Stated problem 1
According to the foam study text, why was a polymer-induced weak gel network developed within the foam lamellae, and what did it improve?
>> Start Page
Building on this foundation, the present study develops a polymer-enhanced foam and evaluates its performance for oil displacement in a fractured network via laboratory testing and numerical simulation. We hypothesize that polymer-based lamella reinforcement will yield a foam that preserves mobility control and diversion in fractures and sustains stability against oil, salinity, and temperature better than conventional foams [34,35,36]. For instance, Pu et al. observed that adding a small amount of polymer to a zwitterionic-surfactant foam sharply increased foam stability at high pressure; in bulk tests with N_2_ at 18 MPa, the polymer-enhanced foam achieved a half-life of ~39 min and exhibited pronounced gains in CO_2_ sensitivity relative to surfactant-only foam [37]. In fractured settings, Telmadarreie and Trivedi further showed that CO_2_ polymer-enhanced foam propagated with higher apparent viscosity and delivered additional heavy-oil recovery and increased CO_2_ storage compared with conventional CO_2_ foam, including in fractured rock samples where diversion into the matrix was evident [38]. These and related findings motivate our polymer concept and its explicit assessment in fracture-dominated flow.
Accordingly, we develop a polymer-based weak gel foam system by incorporating a lightly cross-linked polymer into a surfactant solution, and evaluate its foaming performance, drainage behavior, and oil tolerance under representative conditions. Displacement experiments are conducted in a laboratory fractured-network model to assess the foam’s capacity for mobility control and flow diversion compared to water flooding, gas flooding, and conventional surfactant foam. In parallel, a numerical simulation framework is implemented to investigate foam propagation dynamics, pressure response, and sweep efficiency across fracture–matrix domains. The novelty of this work lies in the synergistic use of polymer-induced viscoelasticity and weak gel structure, which enhances foam stability and enables effective conformance control in fracture-dominated reservoirs. This study thus proposes and validates a polymer gel-stabilized foam formulation, wherein a weakly cross-linked gel network derived from water-soluble polymers enhances foam viscoelasticity, durability, and mobility control in fractured reservoirs.
2. Results and Discussion
2.1. Formulation of Weak Gel Foam
To enhance the stability of foam for EOR applications, a polymer-induced weak gel network was developed within the lamellae of the foam structure. This gel network was formed through weak cross-linking in the aqueous phase, significantly improving foam drainage resistance, lamella viscoelasticity, and film mechanical strength. As shown in Figure 1, the foam generated from the polymer solution is composed of fine, uniform, and dense bubbles with no apparent large bubbles. The foaming volume is 540 mL. The drainage half-life, which is the time required for 50 mL of liquid to drain, is 32 min and 37 s (equivalent to 1957 s). This results in a Comprehensive Foam Index of 1,056,780 mL·s.
>> End Page
Stated problem 2
Render the records below as a JSON list of strings, one string per line, from the line containing "Given: Click the WeChat watermark icon" through the line containing "click(x=778, y=82)", both inclusive. Leave out blank lines.
>> Start The data
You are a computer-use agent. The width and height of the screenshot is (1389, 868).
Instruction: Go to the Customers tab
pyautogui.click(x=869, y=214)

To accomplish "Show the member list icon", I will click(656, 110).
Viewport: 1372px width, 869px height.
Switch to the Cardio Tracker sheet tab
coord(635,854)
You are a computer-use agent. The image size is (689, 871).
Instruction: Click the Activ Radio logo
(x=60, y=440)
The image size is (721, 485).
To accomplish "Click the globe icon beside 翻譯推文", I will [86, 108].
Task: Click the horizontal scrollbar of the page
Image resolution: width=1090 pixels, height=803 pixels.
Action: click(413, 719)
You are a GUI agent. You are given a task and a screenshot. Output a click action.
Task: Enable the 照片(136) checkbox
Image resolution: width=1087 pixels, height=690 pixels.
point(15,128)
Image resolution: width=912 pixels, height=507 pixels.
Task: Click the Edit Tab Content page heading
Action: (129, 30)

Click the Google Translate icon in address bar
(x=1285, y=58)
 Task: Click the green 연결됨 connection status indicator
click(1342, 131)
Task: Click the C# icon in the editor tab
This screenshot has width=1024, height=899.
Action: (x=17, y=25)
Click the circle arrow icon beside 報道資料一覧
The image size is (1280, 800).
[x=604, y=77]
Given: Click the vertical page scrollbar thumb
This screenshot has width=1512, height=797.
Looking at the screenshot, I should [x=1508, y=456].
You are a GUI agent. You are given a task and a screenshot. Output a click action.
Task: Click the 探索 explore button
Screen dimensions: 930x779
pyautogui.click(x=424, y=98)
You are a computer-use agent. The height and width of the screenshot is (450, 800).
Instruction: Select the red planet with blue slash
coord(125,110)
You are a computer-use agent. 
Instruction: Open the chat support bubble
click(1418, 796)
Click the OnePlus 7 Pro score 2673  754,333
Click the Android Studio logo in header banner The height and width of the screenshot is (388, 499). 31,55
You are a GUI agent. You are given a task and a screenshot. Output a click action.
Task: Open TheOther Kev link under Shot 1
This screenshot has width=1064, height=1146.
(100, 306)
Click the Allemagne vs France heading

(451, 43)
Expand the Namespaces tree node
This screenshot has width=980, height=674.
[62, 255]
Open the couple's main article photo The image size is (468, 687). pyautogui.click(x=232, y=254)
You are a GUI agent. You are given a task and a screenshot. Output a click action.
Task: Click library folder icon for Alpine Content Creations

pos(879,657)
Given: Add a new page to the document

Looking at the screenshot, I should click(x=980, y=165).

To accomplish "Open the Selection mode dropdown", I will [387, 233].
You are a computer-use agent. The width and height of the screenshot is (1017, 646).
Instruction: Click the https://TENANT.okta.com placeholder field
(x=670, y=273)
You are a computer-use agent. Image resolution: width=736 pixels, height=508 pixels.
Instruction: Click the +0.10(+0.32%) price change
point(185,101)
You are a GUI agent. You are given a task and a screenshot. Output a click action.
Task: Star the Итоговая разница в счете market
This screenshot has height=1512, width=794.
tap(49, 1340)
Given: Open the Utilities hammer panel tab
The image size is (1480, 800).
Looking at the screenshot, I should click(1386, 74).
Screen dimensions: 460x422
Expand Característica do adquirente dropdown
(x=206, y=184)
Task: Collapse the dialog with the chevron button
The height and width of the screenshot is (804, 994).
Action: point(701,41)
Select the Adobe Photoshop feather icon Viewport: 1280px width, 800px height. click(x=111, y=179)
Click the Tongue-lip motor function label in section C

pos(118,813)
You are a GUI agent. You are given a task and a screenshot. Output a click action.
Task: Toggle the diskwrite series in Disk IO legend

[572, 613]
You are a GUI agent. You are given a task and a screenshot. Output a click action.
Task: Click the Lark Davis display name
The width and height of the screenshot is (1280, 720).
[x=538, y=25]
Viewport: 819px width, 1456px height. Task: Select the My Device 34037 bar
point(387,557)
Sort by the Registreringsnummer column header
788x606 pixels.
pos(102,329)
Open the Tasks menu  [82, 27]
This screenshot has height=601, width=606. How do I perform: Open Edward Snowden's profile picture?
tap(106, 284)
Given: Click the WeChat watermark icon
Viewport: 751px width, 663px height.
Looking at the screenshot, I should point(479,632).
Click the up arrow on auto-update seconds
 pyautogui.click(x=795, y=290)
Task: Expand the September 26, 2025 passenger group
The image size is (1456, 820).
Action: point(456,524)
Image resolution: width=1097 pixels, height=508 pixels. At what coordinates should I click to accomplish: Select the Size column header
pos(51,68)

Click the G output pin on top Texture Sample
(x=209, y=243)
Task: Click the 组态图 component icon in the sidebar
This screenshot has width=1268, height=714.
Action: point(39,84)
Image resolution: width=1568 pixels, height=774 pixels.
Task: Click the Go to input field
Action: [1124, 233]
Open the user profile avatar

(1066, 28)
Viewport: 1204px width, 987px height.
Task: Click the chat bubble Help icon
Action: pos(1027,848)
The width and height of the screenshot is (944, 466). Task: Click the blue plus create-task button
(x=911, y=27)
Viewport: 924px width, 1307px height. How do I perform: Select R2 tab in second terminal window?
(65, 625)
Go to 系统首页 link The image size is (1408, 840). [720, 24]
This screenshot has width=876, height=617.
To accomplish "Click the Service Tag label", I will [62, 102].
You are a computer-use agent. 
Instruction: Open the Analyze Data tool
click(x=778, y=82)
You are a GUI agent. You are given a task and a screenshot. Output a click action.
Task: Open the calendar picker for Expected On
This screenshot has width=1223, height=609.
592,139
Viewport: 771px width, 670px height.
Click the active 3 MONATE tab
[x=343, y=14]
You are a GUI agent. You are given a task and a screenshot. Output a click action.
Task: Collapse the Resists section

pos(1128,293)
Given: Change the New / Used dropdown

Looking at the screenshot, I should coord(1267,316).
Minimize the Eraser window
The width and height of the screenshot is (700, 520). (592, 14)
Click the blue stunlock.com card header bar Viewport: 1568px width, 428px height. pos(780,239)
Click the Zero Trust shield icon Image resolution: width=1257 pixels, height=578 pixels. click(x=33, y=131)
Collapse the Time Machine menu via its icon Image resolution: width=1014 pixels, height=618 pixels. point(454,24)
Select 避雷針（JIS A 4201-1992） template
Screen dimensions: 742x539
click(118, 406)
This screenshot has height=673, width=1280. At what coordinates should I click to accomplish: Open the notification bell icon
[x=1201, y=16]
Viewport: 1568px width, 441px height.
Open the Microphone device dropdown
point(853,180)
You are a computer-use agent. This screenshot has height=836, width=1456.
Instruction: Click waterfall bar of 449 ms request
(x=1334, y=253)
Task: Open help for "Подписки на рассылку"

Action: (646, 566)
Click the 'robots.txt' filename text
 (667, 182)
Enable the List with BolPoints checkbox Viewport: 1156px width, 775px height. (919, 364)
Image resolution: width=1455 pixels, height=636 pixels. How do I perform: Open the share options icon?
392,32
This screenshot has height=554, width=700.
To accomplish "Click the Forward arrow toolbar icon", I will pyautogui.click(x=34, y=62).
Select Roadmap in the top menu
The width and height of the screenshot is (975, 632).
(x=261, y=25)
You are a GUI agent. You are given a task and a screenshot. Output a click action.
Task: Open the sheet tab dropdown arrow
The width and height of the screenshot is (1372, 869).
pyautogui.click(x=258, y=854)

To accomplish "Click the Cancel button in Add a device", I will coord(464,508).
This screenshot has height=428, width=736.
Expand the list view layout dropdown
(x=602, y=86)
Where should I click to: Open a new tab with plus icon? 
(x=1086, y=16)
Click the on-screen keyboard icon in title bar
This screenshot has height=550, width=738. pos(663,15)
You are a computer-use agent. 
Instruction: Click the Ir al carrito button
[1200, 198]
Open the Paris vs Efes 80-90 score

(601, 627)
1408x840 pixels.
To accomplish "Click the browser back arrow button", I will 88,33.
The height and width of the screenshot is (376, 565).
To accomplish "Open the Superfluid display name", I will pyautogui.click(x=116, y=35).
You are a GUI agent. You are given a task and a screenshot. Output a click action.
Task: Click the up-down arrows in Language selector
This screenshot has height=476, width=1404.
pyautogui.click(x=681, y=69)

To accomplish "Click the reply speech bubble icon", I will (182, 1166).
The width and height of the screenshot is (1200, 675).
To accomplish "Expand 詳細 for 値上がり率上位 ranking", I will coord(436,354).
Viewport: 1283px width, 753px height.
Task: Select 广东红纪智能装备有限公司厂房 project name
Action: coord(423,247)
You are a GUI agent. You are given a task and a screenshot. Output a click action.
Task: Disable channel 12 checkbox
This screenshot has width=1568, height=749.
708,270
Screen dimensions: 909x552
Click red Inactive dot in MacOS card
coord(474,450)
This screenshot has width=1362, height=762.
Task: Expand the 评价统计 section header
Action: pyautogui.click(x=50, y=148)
>> End The data
Written response 1
The network was developed to enhance the stability of foam for EOR applications. It was formed through weak cross-linking in the aqueous phase and significantly improved foam drainage resistance, lamella viscoelasticity, and film mechanical strength.

Written response 2
[
  "Given: Click the WeChat watermark icon",
  "Viewport: 751px width, 663px height.",
  "Looking at the screenshot, I should point(479,632).",
  "Click the up arrow on auto-update seconds",
  " pyautogui.click(x=795, y=290)",
  "Task: Expand the September 26, 2025 passenger group",
  "The image size is (1456, 820).",
  "Action: point(456,524)",
  "Image resolution: width=1097 pixels, height=508 pixels. At what coordinates should I click to accomplish: Select the Size column header",
  "pos(51,68)",
  "Click the G output pin on top Texture Sample",
  "(x=209, y=243)",
  "Task: Click the 组态图 component icon in the sidebar",
  "This screenshot has width=1268, height=714.",
  "Action: point(39,84)",
  "Image resolution: width=1568 pixels, height=774 pixels.",
  "Task: Click the Go to input field",
  "Action: [1124, 233]",
  "Open the user profile avatar",
  "(1066, 28)",
  "Viewport: 1204px width, 987px height.",
  "Task: Click the chat bubble Help icon",
  "Action: pos(1027,848)",
  "The width and height of the screenshot is (944, 466). Task: Click the blue plus create-task button",
  "(x=911, y=27)",
  "Viewport: 924px width, 1307px height. How do I perform: Select R2 tab in second terminal window?",
  "(65, 625)",
  "Go to 系统首页 link The image size is (1408, 840). [720, 24]",
  "This screenshot has width=876, height=617.",
  "To accomplish \"Click the Service Tag label\", I will [62, 102].",
  "You are a computer-use agent. ",
  "Instruction: Open the Analyze Data tool",
  "click(x=778, y=82)"
]